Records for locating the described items
** START **

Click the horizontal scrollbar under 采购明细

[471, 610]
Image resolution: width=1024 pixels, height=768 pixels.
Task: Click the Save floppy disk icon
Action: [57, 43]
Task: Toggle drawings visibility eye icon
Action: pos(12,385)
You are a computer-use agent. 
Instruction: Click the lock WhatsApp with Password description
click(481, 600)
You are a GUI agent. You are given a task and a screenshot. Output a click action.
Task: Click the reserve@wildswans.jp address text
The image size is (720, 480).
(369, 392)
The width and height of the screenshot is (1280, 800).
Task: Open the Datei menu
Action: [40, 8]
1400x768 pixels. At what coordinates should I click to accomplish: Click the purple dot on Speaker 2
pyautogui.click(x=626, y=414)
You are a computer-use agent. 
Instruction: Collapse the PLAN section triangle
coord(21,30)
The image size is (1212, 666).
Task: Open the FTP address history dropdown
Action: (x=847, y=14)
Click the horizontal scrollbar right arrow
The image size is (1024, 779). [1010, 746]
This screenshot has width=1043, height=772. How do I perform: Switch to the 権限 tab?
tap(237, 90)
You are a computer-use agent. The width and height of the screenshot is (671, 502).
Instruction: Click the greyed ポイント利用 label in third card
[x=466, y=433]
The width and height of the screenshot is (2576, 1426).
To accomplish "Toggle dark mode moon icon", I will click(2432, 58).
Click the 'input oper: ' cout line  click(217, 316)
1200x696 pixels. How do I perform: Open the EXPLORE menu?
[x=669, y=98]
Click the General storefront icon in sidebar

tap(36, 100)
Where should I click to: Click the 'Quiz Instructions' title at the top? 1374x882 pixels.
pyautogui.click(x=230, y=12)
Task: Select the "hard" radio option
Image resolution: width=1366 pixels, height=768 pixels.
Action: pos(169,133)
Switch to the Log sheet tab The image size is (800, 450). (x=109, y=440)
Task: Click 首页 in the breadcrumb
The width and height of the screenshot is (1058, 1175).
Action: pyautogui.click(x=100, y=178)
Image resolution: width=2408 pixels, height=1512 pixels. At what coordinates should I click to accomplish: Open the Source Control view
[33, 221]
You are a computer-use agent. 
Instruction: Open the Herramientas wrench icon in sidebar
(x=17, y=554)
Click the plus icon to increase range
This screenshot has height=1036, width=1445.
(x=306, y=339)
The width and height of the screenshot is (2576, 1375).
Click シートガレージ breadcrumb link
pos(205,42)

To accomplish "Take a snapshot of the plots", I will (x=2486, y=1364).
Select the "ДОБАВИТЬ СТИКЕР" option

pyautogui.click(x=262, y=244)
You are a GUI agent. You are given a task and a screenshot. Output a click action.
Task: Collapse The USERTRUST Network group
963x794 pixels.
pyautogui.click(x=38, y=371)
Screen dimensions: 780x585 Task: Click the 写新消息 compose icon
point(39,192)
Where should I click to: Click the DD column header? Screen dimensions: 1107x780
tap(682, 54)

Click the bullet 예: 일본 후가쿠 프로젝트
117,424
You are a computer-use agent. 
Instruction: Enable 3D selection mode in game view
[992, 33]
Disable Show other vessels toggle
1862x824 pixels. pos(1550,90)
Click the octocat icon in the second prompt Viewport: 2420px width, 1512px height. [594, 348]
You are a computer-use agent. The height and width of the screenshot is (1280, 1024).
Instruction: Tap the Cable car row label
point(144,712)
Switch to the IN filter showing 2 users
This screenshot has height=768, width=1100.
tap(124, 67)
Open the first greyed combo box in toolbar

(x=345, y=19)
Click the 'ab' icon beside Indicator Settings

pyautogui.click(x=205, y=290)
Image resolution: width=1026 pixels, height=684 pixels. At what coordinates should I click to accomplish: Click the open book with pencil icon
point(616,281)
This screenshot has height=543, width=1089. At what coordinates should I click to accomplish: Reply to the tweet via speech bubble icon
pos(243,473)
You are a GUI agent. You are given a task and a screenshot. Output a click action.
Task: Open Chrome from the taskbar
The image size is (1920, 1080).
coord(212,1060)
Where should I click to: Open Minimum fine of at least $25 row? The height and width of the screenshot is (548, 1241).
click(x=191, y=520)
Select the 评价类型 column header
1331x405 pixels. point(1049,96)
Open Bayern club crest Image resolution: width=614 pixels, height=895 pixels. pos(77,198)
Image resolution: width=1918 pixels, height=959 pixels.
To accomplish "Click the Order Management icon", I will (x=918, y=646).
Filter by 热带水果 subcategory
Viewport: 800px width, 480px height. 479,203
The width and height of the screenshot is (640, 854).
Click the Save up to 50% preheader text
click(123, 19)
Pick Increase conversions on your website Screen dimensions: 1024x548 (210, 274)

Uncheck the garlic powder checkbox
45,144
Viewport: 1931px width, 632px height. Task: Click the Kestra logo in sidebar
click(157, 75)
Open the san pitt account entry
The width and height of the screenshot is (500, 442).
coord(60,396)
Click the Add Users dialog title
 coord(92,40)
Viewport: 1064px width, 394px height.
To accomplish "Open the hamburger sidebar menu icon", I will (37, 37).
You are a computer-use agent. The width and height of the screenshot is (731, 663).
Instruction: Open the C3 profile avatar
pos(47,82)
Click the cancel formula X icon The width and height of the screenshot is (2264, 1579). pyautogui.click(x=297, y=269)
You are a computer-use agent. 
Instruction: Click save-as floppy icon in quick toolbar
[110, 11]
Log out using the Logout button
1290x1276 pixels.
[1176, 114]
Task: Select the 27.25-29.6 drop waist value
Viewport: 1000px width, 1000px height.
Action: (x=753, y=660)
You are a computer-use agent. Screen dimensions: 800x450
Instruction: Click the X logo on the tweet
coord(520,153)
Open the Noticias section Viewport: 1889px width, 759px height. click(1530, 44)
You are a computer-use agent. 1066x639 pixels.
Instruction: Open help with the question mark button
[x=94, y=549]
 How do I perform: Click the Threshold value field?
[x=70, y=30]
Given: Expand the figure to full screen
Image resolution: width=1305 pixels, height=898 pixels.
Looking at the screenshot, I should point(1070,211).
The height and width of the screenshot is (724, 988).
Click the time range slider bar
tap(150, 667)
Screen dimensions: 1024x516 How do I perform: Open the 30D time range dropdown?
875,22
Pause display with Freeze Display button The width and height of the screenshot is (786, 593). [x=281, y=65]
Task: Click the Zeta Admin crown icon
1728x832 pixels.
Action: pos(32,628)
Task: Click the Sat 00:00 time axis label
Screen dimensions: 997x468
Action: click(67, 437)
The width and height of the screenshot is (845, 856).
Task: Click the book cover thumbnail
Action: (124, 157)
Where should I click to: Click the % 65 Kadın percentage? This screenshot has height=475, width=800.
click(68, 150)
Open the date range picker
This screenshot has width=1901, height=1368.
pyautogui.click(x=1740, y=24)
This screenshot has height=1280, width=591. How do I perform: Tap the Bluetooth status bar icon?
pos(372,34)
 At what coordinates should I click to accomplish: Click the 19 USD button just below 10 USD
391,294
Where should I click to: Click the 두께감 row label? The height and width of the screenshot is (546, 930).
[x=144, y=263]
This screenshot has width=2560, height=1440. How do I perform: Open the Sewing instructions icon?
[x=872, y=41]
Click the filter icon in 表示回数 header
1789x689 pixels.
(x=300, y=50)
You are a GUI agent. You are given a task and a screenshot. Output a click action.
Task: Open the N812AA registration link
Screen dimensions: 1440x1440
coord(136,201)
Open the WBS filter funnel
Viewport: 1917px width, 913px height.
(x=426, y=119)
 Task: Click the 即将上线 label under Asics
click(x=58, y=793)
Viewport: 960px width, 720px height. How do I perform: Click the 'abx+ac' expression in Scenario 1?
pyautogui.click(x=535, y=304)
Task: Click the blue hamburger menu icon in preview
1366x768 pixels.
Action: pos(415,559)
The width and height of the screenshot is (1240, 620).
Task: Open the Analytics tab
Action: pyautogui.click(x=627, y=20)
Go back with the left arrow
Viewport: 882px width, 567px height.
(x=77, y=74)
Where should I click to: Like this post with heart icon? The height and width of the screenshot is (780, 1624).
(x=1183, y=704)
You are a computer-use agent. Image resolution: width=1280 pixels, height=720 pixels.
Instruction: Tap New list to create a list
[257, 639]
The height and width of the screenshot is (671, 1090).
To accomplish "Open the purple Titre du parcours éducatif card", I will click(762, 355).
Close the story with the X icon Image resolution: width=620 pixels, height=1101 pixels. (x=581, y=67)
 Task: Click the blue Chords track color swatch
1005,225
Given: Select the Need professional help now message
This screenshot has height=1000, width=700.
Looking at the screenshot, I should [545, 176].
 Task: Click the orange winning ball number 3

** END **

§ Stated exercise
Reproduce verbatim the part of the records above that opens with the line containing "Screen dimensions: 780x585" and closes with the line containing "point(616,281)", including both of those lines.

§ The solution
Screen dimensions: 780x585 Task: Click the 写新消息 compose icon
point(39,192)
Where should I click to: Click the DD column header? Screen dimensions: 1107x780
tap(682, 54)

Click the bullet 예: 일본 후가쿠 프로젝트
117,424
You are a computer-use agent. 
Instruction: Enable 3D selection mode in game view
[992, 33]
Disable Show other vessels toggle
1862x824 pixels. pos(1550,90)
Click the octocat icon in the second prompt Viewport: 2420px width, 1512px height. [594, 348]
You are a computer-use agent. The height and width of the screenshot is (1280, 1024).
Instruction: Tap the Cable car row label
point(144,712)
Switch to the IN filter showing 2 users
This screenshot has height=768, width=1100.
tap(124, 67)
Open the first greyed combo box in toolbar

(x=345, y=19)
Click the 'ab' icon beside Indicator Settings

pyautogui.click(x=205, y=290)
Image resolution: width=1026 pixels, height=684 pixels. At what coordinates should I click to accomplish: Click the open book with pencil icon
point(616,281)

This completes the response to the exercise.